_EXERCISE PROMPT_: Copy out each of the records below, line for line, without changing a single character.
........
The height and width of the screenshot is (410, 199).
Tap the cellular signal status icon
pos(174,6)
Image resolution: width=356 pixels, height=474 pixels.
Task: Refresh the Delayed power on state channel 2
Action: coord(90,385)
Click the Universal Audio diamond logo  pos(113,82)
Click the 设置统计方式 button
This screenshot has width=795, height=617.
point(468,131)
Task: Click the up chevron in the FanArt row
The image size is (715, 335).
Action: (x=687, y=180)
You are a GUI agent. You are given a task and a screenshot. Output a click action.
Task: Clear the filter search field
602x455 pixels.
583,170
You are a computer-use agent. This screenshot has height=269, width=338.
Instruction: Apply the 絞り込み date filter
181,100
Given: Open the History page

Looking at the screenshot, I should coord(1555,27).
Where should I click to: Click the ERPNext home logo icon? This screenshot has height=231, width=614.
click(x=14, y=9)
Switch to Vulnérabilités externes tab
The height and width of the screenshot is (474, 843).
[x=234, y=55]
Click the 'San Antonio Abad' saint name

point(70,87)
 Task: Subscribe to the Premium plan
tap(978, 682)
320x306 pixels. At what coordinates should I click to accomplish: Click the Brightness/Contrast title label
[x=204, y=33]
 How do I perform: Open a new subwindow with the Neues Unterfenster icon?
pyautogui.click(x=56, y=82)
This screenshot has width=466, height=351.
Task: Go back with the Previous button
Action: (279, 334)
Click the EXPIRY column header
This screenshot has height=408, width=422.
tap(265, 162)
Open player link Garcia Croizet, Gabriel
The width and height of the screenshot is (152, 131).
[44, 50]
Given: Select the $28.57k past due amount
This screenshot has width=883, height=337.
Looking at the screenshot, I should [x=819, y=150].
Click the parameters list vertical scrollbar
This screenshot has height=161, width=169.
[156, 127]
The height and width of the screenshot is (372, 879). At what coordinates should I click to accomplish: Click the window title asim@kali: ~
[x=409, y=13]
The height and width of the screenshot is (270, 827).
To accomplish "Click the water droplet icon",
........
_RESULT_:
The height and width of the screenshot is (410, 199).
Tap the cellular signal status icon
pos(174,6)
Image resolution: width=356 pixels, height=474 pixels.
Task: Refresh the Delayed power on state channel 2
Action: coord(90,385)
Click the Universal Audio diamond logo  pos(113,82)
Click the 设置统计方式 button
This screenshot has width=795, height=617.
point(468,131)
Task: Click the up chevron in the FanArt row
The image size is (715, 335).
Action: (x=687, y=180)
You are a GUI agent. You are given a task and a screenshot. Output a click action.
Task: Clear the filter search field
602x455 pixels.
583,170
You are a computer-use agent. This screenshot has height=269, width=338.
Instruction: Apply the 絞り込み date filter
181,100
Given: Open the History page

Looking at the screenshot, I should coord(1555,27).
Where should I click to: Click the ERPNext home logo icon? This screenshot has height=231, width=614.
click(x=14, y=9)
Switch to Vulnérabilités externes tab
The height and width of the screenshot is (474, 843).
[x=234, y=55]
Click the 'San Antonio Abad' saint name

point(70,87)
 Task: Subscribe to the Premium plan
tap(978, 682)
320x306 pixels. At what coordinates should I click to accomplish: Click the Brightness/Contrast title label
[x=204, y=33]
 How do I perform: Open a new subwindow with the Neues Unterfenster icon?
pyautogui.click(x=56, y=82)
This screenshot has width=466, height=351.
Task: Go back with the Previous button
Action: (279, 334)
Click the EXPIRY column header
This screenshot has height=408, width=422.
tap(265, 162)
Open player link Garcia Croizet, Gabriel
The width and height of the screenshot is (152, 131).
[44, 50]
Given: Select the $28.57k past due amount
This screenshot has width=883, height=337.
Looking at the screenshot, I should [x=819, y=150].
Click the parameters list vertical scrollbar
This screenshot has height=161, width=169.
[156, 127]
The height and width of the screenshot is (372, 879). At what coordinates should I click to accomplish: Click the window title asim@kali: ~
[x=409, y=13]
The height and width of the screenshot is (270, 827).
To accomplish "Click the water droplet icon",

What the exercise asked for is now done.